**FRAGMENTO DE LECTURA:**
========
Estaba también un veterano de los que laburan y laburan metódicamente. Retacón, uno o dos centímetros más alto que yo, tenía un bigote espeso y ojos azules en una cara casi sin expresión. Era una máquina de trabajar, el ideal del empleado para un patrón chupasangre. De eso me di cuenta un día que llegué y lo vi lavando las sartenes en la pileta. Era grande y honda y el tipo sin guantes y con el agua sucia, pero bien sucia, hasta el codo. Le pregunté por qué estaba con las manos peladas y me dijo que no había guantes. Yo, manso, me serví un café y me quedé esperando que se enfriara un poco mientras él seguía rasqueteando los pegotes de las sartenes con una esponja de metal.
========
**MATERIAL EXTRAÍDO:**
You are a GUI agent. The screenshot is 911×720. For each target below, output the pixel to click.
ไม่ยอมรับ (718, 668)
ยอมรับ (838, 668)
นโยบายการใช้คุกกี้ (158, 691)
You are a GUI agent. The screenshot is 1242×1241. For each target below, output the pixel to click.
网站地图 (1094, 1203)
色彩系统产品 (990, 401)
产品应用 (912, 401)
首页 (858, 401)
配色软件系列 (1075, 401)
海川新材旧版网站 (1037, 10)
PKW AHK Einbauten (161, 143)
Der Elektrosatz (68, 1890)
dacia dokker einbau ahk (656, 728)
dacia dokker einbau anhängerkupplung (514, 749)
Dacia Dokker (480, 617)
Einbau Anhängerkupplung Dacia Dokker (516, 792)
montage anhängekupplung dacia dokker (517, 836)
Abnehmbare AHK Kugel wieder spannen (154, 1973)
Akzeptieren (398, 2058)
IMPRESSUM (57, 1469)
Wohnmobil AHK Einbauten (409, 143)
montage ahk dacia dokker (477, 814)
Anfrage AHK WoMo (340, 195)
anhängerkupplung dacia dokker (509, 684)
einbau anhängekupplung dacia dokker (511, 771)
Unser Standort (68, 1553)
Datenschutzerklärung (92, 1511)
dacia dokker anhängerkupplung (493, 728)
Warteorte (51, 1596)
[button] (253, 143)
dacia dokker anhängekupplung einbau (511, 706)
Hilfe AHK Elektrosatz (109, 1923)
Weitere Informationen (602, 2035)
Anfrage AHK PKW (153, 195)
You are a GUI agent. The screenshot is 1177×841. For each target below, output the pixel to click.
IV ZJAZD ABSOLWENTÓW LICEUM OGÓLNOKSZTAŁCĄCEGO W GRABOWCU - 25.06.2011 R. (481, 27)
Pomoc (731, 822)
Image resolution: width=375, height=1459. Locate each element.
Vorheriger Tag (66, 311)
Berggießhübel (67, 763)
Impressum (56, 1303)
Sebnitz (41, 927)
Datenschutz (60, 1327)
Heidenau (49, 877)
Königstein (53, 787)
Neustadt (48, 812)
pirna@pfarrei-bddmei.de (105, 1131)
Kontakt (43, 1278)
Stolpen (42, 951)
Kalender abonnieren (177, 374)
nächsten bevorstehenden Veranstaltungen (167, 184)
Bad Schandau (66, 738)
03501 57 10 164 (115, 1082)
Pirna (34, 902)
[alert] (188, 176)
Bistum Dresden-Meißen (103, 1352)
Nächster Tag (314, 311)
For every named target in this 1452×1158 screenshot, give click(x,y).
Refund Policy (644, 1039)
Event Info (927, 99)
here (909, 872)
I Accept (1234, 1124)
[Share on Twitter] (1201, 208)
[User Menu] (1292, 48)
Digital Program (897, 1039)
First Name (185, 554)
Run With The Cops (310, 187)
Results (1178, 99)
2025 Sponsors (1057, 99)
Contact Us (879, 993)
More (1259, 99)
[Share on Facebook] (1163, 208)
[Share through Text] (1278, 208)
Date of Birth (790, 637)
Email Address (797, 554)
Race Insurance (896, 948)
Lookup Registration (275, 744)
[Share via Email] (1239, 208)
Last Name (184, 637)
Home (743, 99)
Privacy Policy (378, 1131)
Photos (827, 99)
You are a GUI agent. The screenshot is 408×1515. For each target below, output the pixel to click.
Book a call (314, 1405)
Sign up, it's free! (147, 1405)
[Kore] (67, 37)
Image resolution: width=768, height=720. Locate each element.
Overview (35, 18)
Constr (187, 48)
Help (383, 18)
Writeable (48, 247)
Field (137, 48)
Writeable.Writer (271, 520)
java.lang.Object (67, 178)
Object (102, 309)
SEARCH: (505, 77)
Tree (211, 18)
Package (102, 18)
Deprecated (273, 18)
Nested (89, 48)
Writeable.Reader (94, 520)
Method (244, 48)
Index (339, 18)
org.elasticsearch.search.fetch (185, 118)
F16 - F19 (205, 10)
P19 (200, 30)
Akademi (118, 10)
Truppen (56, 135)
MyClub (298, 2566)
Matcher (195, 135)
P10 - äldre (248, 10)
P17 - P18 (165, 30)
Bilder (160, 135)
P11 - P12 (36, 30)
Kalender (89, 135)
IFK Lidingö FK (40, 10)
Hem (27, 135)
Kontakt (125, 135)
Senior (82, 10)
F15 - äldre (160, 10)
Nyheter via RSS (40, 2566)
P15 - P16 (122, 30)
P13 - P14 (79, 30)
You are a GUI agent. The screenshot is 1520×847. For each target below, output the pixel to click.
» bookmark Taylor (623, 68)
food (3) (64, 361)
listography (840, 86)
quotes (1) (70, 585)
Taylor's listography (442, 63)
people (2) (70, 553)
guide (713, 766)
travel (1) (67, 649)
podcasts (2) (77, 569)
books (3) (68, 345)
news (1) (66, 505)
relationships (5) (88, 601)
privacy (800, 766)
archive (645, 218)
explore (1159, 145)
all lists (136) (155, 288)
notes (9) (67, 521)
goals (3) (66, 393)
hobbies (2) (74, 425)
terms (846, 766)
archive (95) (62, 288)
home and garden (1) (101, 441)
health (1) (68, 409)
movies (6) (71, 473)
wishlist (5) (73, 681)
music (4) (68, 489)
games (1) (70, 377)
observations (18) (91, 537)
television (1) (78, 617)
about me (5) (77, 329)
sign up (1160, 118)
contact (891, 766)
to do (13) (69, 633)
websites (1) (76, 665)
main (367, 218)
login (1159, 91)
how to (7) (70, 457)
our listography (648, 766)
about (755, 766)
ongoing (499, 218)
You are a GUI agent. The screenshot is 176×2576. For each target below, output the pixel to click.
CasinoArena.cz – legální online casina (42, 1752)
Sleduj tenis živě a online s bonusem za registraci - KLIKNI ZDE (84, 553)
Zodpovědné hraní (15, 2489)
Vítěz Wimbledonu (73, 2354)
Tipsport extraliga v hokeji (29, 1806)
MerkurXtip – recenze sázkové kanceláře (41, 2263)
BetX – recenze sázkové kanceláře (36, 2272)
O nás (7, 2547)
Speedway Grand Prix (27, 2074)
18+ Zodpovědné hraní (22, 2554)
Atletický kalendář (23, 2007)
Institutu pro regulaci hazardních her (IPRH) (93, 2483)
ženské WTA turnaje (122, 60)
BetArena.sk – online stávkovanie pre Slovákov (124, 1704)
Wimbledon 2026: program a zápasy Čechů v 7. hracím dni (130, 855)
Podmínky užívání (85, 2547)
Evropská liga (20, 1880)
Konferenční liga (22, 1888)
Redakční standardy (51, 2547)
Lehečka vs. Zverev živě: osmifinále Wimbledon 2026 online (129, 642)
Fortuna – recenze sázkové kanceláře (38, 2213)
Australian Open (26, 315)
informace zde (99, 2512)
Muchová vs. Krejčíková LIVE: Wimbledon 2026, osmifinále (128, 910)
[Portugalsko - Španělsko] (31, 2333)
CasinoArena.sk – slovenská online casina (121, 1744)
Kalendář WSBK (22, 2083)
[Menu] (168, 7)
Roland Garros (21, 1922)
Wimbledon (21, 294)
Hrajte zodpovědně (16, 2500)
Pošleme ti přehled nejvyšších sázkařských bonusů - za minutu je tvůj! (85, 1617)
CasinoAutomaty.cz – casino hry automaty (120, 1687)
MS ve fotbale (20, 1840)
========
**CONSIGNAS DE TRABAJO:**
**A)** Enumera todos los rasgos físicos con que el fragmento sobre el veterano que lava las sartenes describe a ese hombre.
**B)** Prolonga el fragmento sobre el veterano que lava las sartenes, comenzando después de su última oración.
El listado proviene de una fuente distinta a la del fragmento.

**RESULTADOS POR CONSIGNA:**
**A)**
- Retacón
- Uno o dos centímetros más alto que el narrador
- Bigote espeso
- Ojos azules
- Cara casi sin expresión

**B)**
Estuve así unos minutos, tomándome el tiempo y el café con una calma superlativa. El veterano vio que se iba la tarde y yo no hacía nada y me preguntó, muy amablemente, si no iba a trabajar. A mitad de camino para tomar un sorbito, con el platillo en la mano izquierda y el pocillo en la otra, lo corté con cuatro palabras: «Sin guantes no trabajo.»
El veterano, inmutable, siguió con las sartenes. Yo volví a mi cafecito. Los mozos -casi todos mexicanos- se solidarizaron en castellano hablando mierda de la patronal y de los sueldos. Yo seguía parado, atendiendo el café. No me iba a bajar del caballo hasta que aparecieran los guantes.
Finalmente llegó uno de los jefes. Lo encaré y le dije que así no se podía trabajar. Me salió con que el proveedor, etcétera, etcétera. Me sentí poseído por el barbudo Karl y el pelado Vladimir y me descolgué con una chorrera de argumentos y, seguramente, con una colección de brutalidades gramaticales. Después de ese ataque combinado al tipo no le quedó más remedio que sacar la billetera y darme plata para ir al super sin decir ni pío.
Cuando volví, no lo voy a negar, me sentí como supongo que debió haberse sentido Vladimir Ilich cuando llegó a San Petersburgo en aquel famoso tren, aunque no había multitudes esperándome. Sólo encontré al veterano.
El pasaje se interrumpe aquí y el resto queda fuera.